Finansial literasi telah dijabarkan pada bagian atas yang dapat


disimpulkan bahwa suatu kemampuan individu dalam melihat peluang
dan mengelola keuangannya agar tidak dirugikan dalam situasi yang tidak
dimengerti, biasanya kemampuan mengelola keuangan dipengaruhi oleh
pendidikan, orang tua, teman sekitar dan gender.

4. Media Sosial
Andreas Kaplan dan Michael Haenlein mendefinisikan media
sosial
sebagai “sebuah kelompok aplikasi berbasis internet yang membangun di
atas dasar ideology dan teknologi Web 2.0 , dan yang memungkinkan
penciptaan dan pertukaran user-generated content”.
Safko dan Brake (2009) telah mendukung konsep yang diusulkan
oleh Kaplan dan Haenlein (2009), karena mereka telah merujuk media
sosial ke kegiatan, praktik, dan perilaku di antara komunitas orang-orang
yang berkumpul secara online untuk berbagi informasi, pengetahuan, dan
opini menggunakan media percakapan.
Dann dan Dann (2011) telah menggambarkan bagaimana media
sosial dibentuk berdasarkan elemen yang saling berhubungan antara
interaksi sosial, konten, dan media komunikasi. Media sosial telah
menciptakan lanskap baru dalam mendukung sosialisasi informasi.
Munculnya Web 2.0 adalah salah satu perkembangan yang paling
tangguh dalam sejarah perdagangan. Media sosial adalah evolusi yang
didasarkan pada Web 2.0, di mana tidak hanya mendorong konten yang
direset, tetapi juga memperluas fokus ke pengguna dengan
memungkinkan mereka menampilkan konten untuk dibagikan di antara
jaringan.
Sejalan dengan pandangan milik Lee (2013), media sosial
menggambarkan cara-cara baru yang kuat dan melibatkan individu
dengan konten dalam Internet. seperti yang banyak diamati, media sosial
berpusat pada pengguna di mana ia menekankan dan memfasilitasi
proses membuat, berkomentar, mengedit, dan berbagi.

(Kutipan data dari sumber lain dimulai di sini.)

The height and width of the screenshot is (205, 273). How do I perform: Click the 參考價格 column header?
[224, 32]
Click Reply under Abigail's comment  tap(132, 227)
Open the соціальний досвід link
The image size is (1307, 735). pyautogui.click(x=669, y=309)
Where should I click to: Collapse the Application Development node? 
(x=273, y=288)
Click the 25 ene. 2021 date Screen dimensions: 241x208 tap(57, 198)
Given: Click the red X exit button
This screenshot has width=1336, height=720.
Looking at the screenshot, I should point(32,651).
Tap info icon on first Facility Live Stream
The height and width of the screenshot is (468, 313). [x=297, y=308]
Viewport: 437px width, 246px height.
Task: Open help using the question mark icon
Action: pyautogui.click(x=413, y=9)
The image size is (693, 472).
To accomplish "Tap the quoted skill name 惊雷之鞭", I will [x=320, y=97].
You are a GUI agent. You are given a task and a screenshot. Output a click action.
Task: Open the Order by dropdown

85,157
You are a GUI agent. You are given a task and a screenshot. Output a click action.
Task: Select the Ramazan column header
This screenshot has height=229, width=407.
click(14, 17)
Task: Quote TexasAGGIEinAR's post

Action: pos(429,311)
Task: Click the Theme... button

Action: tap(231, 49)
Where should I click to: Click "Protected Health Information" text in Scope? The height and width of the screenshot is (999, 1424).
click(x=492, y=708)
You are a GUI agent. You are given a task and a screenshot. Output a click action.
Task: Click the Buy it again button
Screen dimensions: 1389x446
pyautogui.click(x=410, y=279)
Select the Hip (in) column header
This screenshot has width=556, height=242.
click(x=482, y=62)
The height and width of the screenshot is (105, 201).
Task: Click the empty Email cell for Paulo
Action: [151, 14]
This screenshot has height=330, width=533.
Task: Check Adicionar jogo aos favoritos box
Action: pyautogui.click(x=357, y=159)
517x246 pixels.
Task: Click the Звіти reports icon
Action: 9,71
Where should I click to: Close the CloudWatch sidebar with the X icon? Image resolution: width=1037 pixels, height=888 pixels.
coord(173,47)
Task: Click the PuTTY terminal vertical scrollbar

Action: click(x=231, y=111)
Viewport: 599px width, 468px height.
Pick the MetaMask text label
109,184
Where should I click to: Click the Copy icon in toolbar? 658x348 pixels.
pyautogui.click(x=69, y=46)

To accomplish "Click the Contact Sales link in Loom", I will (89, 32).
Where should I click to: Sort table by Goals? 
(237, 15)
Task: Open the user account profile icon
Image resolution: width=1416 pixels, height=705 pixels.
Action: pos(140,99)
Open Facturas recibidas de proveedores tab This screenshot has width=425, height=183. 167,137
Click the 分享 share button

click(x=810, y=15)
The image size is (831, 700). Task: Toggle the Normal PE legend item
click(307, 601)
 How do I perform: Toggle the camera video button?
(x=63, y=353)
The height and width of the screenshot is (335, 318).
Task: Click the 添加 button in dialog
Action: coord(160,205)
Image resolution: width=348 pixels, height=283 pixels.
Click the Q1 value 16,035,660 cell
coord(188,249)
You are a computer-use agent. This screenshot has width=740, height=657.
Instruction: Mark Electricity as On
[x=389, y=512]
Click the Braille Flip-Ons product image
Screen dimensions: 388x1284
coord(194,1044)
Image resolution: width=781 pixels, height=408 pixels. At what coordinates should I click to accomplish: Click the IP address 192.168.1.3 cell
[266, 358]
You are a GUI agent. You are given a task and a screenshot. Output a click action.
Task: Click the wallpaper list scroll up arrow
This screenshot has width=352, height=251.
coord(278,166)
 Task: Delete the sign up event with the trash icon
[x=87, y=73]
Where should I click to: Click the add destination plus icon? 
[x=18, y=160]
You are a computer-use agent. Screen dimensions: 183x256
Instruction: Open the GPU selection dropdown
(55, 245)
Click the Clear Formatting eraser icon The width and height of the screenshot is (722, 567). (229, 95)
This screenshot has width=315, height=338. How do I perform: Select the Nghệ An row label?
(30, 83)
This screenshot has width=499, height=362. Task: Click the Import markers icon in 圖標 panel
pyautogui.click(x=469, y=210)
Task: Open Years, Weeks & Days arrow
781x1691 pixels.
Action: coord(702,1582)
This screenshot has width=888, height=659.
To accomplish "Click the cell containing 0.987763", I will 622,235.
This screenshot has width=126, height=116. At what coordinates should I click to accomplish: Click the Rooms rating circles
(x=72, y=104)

Lebih penting lagi,
media sosial adalah demokratisasi konten.
Ollie (2008) menyebutkan bahwa manfaat dari belanja melalui
online shop adalah memberikan kemudahan karena pelanggan dapat
memesan produk dalam waktu 24 jam sehari dimanapun berada
sehingga tidak perlu ribet; adanya kejelasan informasi karena pelanggan
dapat memperoleh beragam informasi komparatif tentang perusahaan,
produk dan pesaing tanpa meninggalkan pekerjaan yang dilakukan oleh
pelanggan dan tingkat keterpaksaan yang lebih sedikit karena pelanggan
tidak perlu menghadapi atau melayani bujukan dari faktor-faktor
emosional.
Media sosial merupakan aplikasi berbasis internet yang dapat
menghubungkan antar user untuk saling berbagi dan berinteraksi secara
online. Konten yang dibuat dapat membentuk persepsi bagi pengguna
dan pengikut situs media sosial tersebut karena banyaknya informasi
yang beredar. Salah satu focus utama dari varibel ini adalah bagaimana
pengguna media sosial menggunakan, menanggapi kegunaan setiap
media sosial, seperti tersedianya online shop dan juga sarana saling
memperlihatkan diri secara tidak langsung (memperlihatkan yang baik
saja) dengan harapan mendapatkan tanggapan dari followersnya.